● **ASSIGNMENT**: An exact copy of the entries is needed, with every line included.

● **ENTRIES SUPPLIED**:
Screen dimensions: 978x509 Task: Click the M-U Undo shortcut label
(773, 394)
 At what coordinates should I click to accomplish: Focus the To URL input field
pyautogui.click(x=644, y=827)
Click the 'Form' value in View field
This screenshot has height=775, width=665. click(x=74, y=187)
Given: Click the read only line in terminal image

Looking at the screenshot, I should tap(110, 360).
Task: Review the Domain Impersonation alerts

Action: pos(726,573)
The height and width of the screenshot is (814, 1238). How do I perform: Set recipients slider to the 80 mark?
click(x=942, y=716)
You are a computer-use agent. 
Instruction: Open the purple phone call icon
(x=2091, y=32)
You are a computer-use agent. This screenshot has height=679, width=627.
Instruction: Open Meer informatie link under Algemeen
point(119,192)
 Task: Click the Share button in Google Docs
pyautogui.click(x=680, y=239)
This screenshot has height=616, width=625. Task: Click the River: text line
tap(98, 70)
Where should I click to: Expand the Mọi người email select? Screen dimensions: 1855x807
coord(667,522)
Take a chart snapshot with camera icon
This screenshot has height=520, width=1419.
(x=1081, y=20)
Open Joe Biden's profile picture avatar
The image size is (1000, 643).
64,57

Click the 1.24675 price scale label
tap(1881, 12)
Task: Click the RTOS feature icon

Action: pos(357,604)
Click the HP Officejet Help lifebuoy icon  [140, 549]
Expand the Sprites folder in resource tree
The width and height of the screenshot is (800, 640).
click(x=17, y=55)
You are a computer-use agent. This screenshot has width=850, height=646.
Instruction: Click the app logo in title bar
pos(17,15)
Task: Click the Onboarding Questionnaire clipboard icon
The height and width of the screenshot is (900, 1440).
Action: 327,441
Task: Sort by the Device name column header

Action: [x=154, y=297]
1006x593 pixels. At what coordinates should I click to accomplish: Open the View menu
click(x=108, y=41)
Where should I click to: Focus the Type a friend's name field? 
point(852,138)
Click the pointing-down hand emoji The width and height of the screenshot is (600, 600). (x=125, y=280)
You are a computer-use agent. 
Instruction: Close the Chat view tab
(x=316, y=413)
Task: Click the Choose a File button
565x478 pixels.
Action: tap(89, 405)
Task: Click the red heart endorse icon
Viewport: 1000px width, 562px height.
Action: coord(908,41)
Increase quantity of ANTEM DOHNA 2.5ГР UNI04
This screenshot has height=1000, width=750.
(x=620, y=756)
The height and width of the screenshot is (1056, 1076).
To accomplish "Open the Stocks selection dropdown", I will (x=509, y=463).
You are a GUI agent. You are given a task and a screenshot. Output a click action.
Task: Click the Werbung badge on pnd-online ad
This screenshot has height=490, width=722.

● **COMPLETED EXERCISE**:
Screen dimensions: 978x509 Task: Click the M-U Undo shortcut label
(773, 394)
 At what coordinates should I click to accomplish: Focus the To URL input field
pyautogui.click(x=644, y=827)
Click the 'Form' value in View field
This screenshot has height=775, width=665. click(x=74, y=187)
Given: Click the read only line in terminal image

Looking at the screenshot, I should tap(110, 360).
Task: Review the Domain Impersonation alerts

Action: pos(726,573)
The height and width of the screenshot is (814, 1238). How do I perform: Set recipients slider to the 80 mark?
click(x=942, y=716)
You are a computer-use agent. 
Instruction: Open the purple phone call icon
(x=2091, y=32)
You are a computer-use agent. This screenshot has height=679, width=627.
Instruction: Open Meer informatie link under Algemeen
point(119,192)
 Task: Click the Share button in Google Docs
pyautogui.click(x=680, y=239)
This screenshot has height=616, width=625. Task: Click the River: text line
tap(98, 70)
Where should I click to: Expand the Mọi người email select? Screen dimensions: 1855x807
coord(667,522)
Take a chart snapshot with camera icon
This screenshot has height=520, width=1419.
(x=1081, y=20)
Open Joe Biden's profile picture avatar
The image size is (1000, 643).
64,57

Click the 1.24675 price scale label
tap(1881, 12)
Task: Click the RTOS feature icon

Action: pos(357,604)
Click the HP Officejet Help lifebuoy icon  [140, 549]
Expand the Sprites folder in resource tree
The width and height of the screenshot is (800, 640).
click(x=17, y=55)
You are a computer-use agent. This screenshot has width=850, height=646.
Instruction: Click the app logo in title bar
pos(17,15)
Task: Click the Onboarding Questionnaire clipboard icon
The height and width of the screenshot is (900, 1440).
Action: 327,441
Task: Sort by the Device name column header

Action: [x=154, y=297]
1006x593 pixels. At what coordinates should I click to accomplish: Open the View menu
click(x=108, y=41)
Where should I click to: Focus the Type a friend's name field? 
point(852,138)
Click the pointing-down hand emoji The width and height of the screenshot is (600, 600). (x=125, y=280)
You are a computer-use agent. 
Instruction: Close the Chat view tab
(x=316, y=413)
Task: Click the Choose a File button
565x478 pixels.
Action: tap(89, 405)
Task: Click the red heart endorse icon
Viewport: 1000px width, 562px height.
Action: coord(908,41)
Increase quantity of ANTEM DOHNA 2.5ГР UNI04
This screenshot has height=1000, width=750.
(x=620, y=756)
The height and width of the screenshot is (1056, 1076).
To accomplish "Open the Stocks selection dropdown", I will (x=509, y=463).
You are a GUI agent. You are given a task and a screenshot. Output a click action.
Task: Click the Werbung badge on pnd-online ad
This screenshot has height=490, width=722.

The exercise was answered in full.